| Task set |
1. List every program that the text on word processors below compares with Word using the words "Compared to Word".
2. Continue the text on word processors below from its last sentence.

| Text |

The list of things it does that I don’t like would probably be both long and familiar. The OP would be one observation in a very very long ugly list.
The WP app I actually use most often nowadays is the WP module of AppleWorks 6. Before that, MacWrite Pro (under 9.x), although if I’d still been an academic I’d probably have gone with either Nisus Writer or WordPerfect 3.5e or whatever it was called. Being by that point somewhat out of the business of writing term papers and journal articles, I stuck with an app whose behavior I knew well and which didn’t stick bells whistles and wizards in my way.

I’m not one of those rabid Microsoft haters (I like Excel and use it often), but Word really sucks. Compared to Word, Quark XPress is a user-friendly, standards-compliant, intuitive program that only does exactly what you tell it to while making all options transparently available. Compared to Word, the suite of Norton utilities / firewall / antivirus is inobtrusive, doesn’t tie up processor cycles unnecessarily, introduces no system instability, is exquisitely reliable, and plays nicely with all the other programs on your computer. Compared to Word, Adobe Premiere puts every one of the most useful commands right at your fingertip while keeping the incredible swath of seldom-used features out of your way so as to create a naturally self-explanatory environment that never confuses anyone.

The hard-wired word-processor on my 1986-vintage Smith-Corona electronic typewriter was better than Word.

I’ve had only very limited experience with Lotus WordPro, but I’ll say this: It shipped with the most elegant, powerful, and intuitive equation editor I’ve ever seen on a computer.

Just about every word processor can save in RTF (Rich Text Format), which supports most of the features folks actually use in a word processor, and it’s readable in absolutely everything. You just have to remember one extra step when you “save as…”.

It’s weird because none of the autocorrect options include anything about periods and semicolons. Are you sure it hadn’t been changed on the original save, not when you renamed it?

Hmmm, it certainly sounds like the grammer/spelling check went wrong but it shouldn’t have run and it shouldn’t change anything without user intervention.

I’d mock up a document (or take a section of the old one) correct the semicolons and try loading/saving it again and see if it does the same thing.

| Dataset excerpts |

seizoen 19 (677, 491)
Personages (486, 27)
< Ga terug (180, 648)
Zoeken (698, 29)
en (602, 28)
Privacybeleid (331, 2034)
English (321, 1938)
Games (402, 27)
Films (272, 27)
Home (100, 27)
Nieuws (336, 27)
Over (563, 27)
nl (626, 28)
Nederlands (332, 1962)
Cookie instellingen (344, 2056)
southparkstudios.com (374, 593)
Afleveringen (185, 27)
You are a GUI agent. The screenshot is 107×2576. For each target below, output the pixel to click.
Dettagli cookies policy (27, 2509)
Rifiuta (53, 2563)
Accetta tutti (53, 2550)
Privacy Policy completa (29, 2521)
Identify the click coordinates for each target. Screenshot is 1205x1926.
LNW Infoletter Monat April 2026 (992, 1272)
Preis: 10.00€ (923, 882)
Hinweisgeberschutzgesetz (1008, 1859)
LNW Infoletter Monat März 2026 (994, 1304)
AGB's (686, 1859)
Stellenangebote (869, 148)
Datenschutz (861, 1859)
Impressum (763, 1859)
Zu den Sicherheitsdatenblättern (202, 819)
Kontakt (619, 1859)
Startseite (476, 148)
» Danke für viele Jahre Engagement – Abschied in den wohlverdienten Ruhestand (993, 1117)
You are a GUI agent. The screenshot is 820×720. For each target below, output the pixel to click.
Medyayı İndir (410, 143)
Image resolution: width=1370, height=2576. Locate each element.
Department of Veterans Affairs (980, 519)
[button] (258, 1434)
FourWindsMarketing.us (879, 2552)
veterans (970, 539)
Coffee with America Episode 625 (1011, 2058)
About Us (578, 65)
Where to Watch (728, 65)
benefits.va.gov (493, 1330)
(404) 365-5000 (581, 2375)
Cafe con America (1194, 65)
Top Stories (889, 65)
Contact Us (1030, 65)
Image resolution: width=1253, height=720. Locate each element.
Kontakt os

| Responses per task |
1.
Quark XPress
the suite of Norton utilities / firewall / antivirus
Adobe Premiere

2.
If not then it’s an odd word glitch, maybe something screwy in the document. If it’s screwing up everything then it’s a word setting or macro that’s set to run on load or save. Is this your computer? Should there be anything strange on it?

I’d run a decent virus checker on the computer as well although I’ve never heard of specific behaviour there are older viruses that randomly trash documents in a similar fashion.

And for what it’s worth I’ve had no serious problems with day-to-day use of the newer versions of Word, older version were much much worse. It’s not ideal for everything but it’s not bad. On the other hand OpenOffice is perfectly usable too. They’re designed for a task and they’ll pretend to do a lot of complex stuff, which is when you switch to LaTeX or FrameMaker (or similar) for the complex stuff but they’re both too heavy duty for day-to-day stuff.

SD

The beat goes on…

Seems to be just a onetime glitch. I’ve changed names of much bigger files before and I’ve tried again minutes ago as suggested by SpaceDog. No problems at all. My antivirus checkers are all updated.

Thanks everyone

OpenOffice Writer? It’s a piece of crap. It’s nowhere near the quality of MS Word. I’ve never seen a document produced by any of the OO programs that actually looks nice. If you think you have problems now, just wait till you switch to OO Writer.

Try LaTeX. It looks pretty complicated, but it’s very easy to use once you get the basics down and your finished documents look amazing. If you’re on Windows, try MiXTeX and download an evaluation copy of WinEdt.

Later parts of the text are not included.